### [Text segment]
***
We further compared the degree of sensitization to inhaled allergens between the two groups of patients who visited the hospital in different seasons and found that the degree of sensitization to d1 and mx5 showed higher in the allergic asthma with AR group during the spring (P = 0.036 and 0.019, respectively). In the summer, the allergic degree of d2, mx2, and wx5 in the allergic asthma with AR group were higher than those in the allergic asthma without AR group (P = 0.021, 0.039, 0.040, respectively). In the fall, the allergic degree of d1, d2, and wx5 in the allergic asthma with AR group were significantly higher than in the allergic asthma without AR group (P = 0.046, 0.033, 0.021, respectively). In addition, the patients visiting the hospital in the winter from asthma with AR group showed a higher allergic degree of d1 and d2 when compared to those from allergic asthma without AR group (P = 0.001 and 0.017, respectively) [Supplementary Table 4].
***
### [Exercise details]
Please copy the paragraph on seasonal sensitization to inhaled allergens word for word, from start to finish. The records come from a separate source unrelated to the paragraph above.

### [Dataset extract]
***
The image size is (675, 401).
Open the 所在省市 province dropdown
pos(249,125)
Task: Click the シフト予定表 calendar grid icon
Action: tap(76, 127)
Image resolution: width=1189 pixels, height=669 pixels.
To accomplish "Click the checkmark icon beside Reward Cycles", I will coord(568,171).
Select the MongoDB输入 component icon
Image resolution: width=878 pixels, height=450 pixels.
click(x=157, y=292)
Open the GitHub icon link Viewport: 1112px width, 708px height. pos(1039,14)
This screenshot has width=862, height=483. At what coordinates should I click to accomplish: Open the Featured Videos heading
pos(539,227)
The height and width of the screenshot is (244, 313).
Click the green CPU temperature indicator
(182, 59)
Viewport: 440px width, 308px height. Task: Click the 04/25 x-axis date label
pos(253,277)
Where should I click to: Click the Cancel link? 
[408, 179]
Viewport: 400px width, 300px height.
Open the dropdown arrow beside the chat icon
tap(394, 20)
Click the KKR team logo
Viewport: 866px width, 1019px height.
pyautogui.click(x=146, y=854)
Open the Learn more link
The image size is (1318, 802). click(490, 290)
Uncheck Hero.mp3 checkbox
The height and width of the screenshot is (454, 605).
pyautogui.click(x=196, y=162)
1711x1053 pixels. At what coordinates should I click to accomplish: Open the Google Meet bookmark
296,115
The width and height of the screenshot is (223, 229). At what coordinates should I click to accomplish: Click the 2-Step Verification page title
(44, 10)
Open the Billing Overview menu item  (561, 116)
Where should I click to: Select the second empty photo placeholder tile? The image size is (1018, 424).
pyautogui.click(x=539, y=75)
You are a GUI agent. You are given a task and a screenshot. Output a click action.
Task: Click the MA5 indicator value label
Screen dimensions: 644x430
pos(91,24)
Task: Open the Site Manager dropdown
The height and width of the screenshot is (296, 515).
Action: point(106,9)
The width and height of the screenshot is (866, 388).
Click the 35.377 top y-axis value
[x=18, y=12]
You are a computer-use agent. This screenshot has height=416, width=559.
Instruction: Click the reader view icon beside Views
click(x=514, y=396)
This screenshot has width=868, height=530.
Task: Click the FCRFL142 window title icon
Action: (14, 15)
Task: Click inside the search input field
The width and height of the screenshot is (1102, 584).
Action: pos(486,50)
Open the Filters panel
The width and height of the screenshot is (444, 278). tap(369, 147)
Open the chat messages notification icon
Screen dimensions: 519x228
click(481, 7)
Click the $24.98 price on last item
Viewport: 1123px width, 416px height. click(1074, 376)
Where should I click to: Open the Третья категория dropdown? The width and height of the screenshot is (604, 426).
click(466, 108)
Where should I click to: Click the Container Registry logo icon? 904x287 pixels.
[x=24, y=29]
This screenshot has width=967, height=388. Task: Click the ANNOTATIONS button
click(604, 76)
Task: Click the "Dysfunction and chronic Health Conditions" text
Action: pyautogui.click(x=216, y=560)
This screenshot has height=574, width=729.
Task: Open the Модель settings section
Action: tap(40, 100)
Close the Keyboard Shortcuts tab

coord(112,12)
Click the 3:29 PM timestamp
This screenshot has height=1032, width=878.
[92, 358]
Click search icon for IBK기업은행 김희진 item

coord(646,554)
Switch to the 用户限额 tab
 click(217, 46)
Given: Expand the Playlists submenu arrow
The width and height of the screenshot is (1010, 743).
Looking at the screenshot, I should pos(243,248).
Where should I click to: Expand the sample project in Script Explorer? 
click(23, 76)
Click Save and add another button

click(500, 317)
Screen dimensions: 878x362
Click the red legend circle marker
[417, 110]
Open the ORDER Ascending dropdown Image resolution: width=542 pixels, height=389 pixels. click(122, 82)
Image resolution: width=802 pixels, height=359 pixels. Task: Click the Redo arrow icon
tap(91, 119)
***
### [Written response]
We further compared the degree of sensitization to inhaled allergens between the two groups of patients who visited the hospital in different seasons and found that the degree of sensitization to d1 and mx5 showed higher in the allergic asthma with AR group during the spring (P = 0.036 and 0.019, respectively). In the summer, the allergic degree of d2, mx2, and wx5 in the allergic asthma with AR group were higher than those in the allergic asthma without AR group (P = 0.021, 0.039, 0.040, respectively). In the fall, the allergic degree of d1, d2, and wx5 in the allergic asthma with AR group were significantly higher than in the allergic asthma without AR group (P = 0.046, 0.033, 0.021, respectively). In addition, the patients visiting the hospital in the winter from asthma with AR group showed a higher allergic degree of d1 and d2 when compared to those from allergic asthma without AR group (P = 0.001 and 0.017, respectively) [Supplementary Table 4].